## WHAT YOU WILL DO
Every entry must be duplicated precisely as written.
※
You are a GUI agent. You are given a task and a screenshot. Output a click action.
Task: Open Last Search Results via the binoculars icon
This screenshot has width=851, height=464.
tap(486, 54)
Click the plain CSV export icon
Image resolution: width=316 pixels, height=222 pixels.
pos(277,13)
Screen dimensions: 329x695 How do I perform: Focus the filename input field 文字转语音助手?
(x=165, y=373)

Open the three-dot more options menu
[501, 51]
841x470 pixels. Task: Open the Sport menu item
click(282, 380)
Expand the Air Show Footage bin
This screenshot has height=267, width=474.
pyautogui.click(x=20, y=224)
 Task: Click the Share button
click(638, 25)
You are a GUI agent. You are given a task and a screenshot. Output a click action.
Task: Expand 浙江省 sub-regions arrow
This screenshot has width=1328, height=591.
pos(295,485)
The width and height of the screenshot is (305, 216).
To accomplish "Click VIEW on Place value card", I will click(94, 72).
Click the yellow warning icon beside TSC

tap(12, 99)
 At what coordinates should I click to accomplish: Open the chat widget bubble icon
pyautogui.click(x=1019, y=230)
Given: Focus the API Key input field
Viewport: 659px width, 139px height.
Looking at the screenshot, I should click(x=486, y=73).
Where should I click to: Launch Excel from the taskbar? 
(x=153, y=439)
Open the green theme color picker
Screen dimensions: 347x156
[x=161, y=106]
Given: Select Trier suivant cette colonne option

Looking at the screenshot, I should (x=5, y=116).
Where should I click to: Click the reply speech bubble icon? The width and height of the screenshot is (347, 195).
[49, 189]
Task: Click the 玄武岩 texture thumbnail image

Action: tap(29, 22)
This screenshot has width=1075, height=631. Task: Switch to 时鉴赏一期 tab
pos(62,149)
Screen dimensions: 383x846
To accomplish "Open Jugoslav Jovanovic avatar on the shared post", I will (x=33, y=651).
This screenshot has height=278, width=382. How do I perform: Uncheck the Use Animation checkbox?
※
## RESPONSE TO THE EXERCISE
You are a GUI agent. You are given a task and a screenshot. Output a click action.
Task: Open Last Search Results via the binoculars icon
This screenshot has width=851, height=464.
tap(486, 54)
Click the plain CSV export icon
Image resolution: width=316 pixels, height=222 pixels.
pos(277,13)
Screen dimensions: 329x695 How do I perform: Focus the filename input field 文字转语音助手?
(x=165, y=373)

Open the three-dot more options menu
[501, 51]
841x470 pixels. Task: Open the Sport menu item
click(282, 380)
Expand the Air Show Footage bin
This screenshot has height=267, width=474.
pyautogui.click(x=20, y=224)
 Task: Click the Share button
click(638, 25)
You are a GUI agent. You are given a task and a screenshot. Output a click action.
Task: Expand 浙江省 sub-regions arrow
This screenshot has width=1328, height=591.
pos(295,485)
The width and height of the screenshot is (305, 216).
To accomplish "Click VIEW on Place value card", I will click(94, 72).
Click the yellow warning icon beside TSC

tap(12, 99)
 At what coordinates should I click to accomplish: Open the chat widget bubble icon
pyautogui.click(x=1019, y=230)
Given: Focus the API Key input field
Viewport: 659px width, 139px height.
Looking at the screenshot, I should click(x=486, y=73).
Where should I click to: Launch Excel from the taskbar? 
(x=153, y=439)
Open the green theme color picker
Screen dimensions: 347x156
[x=161, y=106]
Given: Select Trier suivant cette colonne option

Looking at the screenshot, I should (x=5, y=116).
Where should I click to: Click the reply speech bubble icon? The width and height of the screenshot is (347, 195).
[49, 189]
Task: Click the 玄武岩 texture thumbnail image

Action: tap(29, 22)
This screenshot has width=1075, height=631. Task: Switch to 时鉴赏一期 tab
pos(62,149)
Screen dimensions: 383x846
To accomplish "Open Jugoslav Jovanovic avatar on the shared post", I will (x=33, y=651).
This screenshot has height=278, width=382. How do I perform: Uncheck the Use Animation checkbox?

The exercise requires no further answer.